Are you marketing your library to your community effectively? Why not? Nancy Dowd, Project Lead, EBSCO Publishing; and Janie Hermann, Public Programming Librarian, Princeton Public Library addressed an overflow audience and said that there are no more excuses for not doing so!
What does your library mean to your community? What do people in your community think you are doing? Are we getting all our knowledge out to the community? In these difficult economic times, no library can afford not to prove its value. We are not only educating our audience but are persuading them to use our services. We are expected to market our libraries. Nancy discussed the steps to be undertaken in a marketing campaign:
The first thing to know is the needs of the community and who they are. Think in terms of market segments. Create conversations through social media, and listen to what your community wants. You can use that knowledge to develop your programs and services (the old way was to develop the services first, and then we wondered why people would not uses them). And don’t forget to go back over the program, evaluate it, and make necessary changes.

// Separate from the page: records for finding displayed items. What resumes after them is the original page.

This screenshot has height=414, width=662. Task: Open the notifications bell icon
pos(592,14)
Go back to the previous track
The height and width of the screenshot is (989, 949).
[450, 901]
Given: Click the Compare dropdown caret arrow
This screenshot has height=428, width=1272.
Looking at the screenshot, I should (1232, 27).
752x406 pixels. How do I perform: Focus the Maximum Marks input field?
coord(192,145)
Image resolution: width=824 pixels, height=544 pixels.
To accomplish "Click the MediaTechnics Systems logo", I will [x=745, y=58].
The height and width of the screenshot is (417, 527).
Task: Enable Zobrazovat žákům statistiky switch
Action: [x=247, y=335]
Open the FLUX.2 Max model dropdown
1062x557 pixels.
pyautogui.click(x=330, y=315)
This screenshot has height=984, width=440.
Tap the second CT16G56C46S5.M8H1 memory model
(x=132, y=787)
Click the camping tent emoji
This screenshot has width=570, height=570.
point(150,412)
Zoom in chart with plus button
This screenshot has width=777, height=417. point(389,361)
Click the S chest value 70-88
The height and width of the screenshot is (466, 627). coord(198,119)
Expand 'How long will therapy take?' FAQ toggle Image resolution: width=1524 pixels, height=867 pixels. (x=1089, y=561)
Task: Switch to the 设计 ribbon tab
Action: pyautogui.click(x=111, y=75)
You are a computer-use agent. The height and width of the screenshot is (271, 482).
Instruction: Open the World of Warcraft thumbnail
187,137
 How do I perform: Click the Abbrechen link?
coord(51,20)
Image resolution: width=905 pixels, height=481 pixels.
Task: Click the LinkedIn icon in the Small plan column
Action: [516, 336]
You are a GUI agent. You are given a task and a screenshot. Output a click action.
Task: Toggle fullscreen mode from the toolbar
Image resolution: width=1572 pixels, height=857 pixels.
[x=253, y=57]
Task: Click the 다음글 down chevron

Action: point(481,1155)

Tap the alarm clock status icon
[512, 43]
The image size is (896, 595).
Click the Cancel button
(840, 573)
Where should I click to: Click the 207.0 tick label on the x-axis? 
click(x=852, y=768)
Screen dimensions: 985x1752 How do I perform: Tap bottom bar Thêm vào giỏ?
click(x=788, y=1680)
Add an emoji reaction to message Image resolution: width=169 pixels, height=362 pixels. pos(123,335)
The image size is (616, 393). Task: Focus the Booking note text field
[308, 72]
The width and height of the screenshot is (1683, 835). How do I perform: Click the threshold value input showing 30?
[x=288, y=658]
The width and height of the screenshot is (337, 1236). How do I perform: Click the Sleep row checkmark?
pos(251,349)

Jamie has developed many innovative marketing campaigns at the Princeton Public Library and makes heavy use of social media. She noted that there is a large segment of the population that is difficult to reach and may not know very much about the library and its services. For example, some Python programmers needed a place to meet and form a user group, so she offered them a room in the library, thus exposing many of the attendees to the library for the first time.
It is important to keep your focus local and connect with the community. Jamie joined the Princeton LinkedIn group and was able to connect with many local business people who did not use the library. She provided meeting space for a speed networking group, spoke at it, and marketed the library. She also has embedded herself in Facebook groups for participatory marketing. It is important to connect and be authentic, but still maintain the brand. She has put a collection of photos of flyers for past events on a Flickr account, and it has proven to be very popular. The Library as an Incubator Project has good suggestions for marketing children’s programs.
Electronic newsletters are still relevant as communication vehicles. They have proven to be the library’s biggest marketing tool and have a wide readership in the community.
There are no more excuses–reach out and engage!